Information below:

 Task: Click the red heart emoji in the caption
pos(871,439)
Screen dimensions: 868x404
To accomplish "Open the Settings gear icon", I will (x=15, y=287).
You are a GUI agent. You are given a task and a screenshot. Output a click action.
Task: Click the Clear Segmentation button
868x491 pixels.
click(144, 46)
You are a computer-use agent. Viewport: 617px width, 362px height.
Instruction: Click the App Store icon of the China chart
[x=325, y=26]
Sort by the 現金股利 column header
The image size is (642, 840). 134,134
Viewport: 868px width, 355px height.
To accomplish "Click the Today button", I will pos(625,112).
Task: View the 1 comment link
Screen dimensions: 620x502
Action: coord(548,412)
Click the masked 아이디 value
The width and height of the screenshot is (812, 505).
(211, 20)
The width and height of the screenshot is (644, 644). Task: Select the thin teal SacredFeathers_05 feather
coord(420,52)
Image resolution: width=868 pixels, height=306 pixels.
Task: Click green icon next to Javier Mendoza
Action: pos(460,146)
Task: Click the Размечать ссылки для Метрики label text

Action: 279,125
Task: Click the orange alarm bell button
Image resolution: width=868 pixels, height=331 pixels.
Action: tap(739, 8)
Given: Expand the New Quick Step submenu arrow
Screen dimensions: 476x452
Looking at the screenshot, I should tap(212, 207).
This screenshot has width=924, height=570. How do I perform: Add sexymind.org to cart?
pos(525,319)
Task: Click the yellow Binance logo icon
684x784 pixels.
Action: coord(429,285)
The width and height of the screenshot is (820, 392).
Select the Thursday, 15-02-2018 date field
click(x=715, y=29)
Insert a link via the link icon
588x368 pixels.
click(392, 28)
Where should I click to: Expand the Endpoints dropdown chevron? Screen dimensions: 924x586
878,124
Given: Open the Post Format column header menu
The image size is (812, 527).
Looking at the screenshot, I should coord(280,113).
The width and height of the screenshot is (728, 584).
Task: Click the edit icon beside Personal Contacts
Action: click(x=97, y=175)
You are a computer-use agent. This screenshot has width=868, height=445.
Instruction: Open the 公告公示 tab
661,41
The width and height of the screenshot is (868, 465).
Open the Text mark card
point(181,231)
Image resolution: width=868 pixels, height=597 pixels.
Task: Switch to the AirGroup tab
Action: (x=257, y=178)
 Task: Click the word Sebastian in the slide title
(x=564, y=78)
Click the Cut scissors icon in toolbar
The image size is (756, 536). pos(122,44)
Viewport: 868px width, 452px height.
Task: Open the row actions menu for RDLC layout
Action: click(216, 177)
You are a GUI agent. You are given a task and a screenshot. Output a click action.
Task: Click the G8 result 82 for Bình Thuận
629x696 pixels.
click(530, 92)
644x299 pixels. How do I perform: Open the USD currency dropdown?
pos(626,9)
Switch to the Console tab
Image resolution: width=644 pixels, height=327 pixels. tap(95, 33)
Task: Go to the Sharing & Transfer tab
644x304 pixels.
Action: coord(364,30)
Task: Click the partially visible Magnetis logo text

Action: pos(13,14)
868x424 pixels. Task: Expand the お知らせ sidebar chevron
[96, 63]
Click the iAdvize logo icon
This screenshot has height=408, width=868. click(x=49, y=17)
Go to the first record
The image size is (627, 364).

End of Information.

Within the entries, find all lines that contain "computer" and copy each one.

You are a computer-use agent. Viewport: 617px width, 362px height.
You are a computer-use agent. This screenshot has width=868, height=445.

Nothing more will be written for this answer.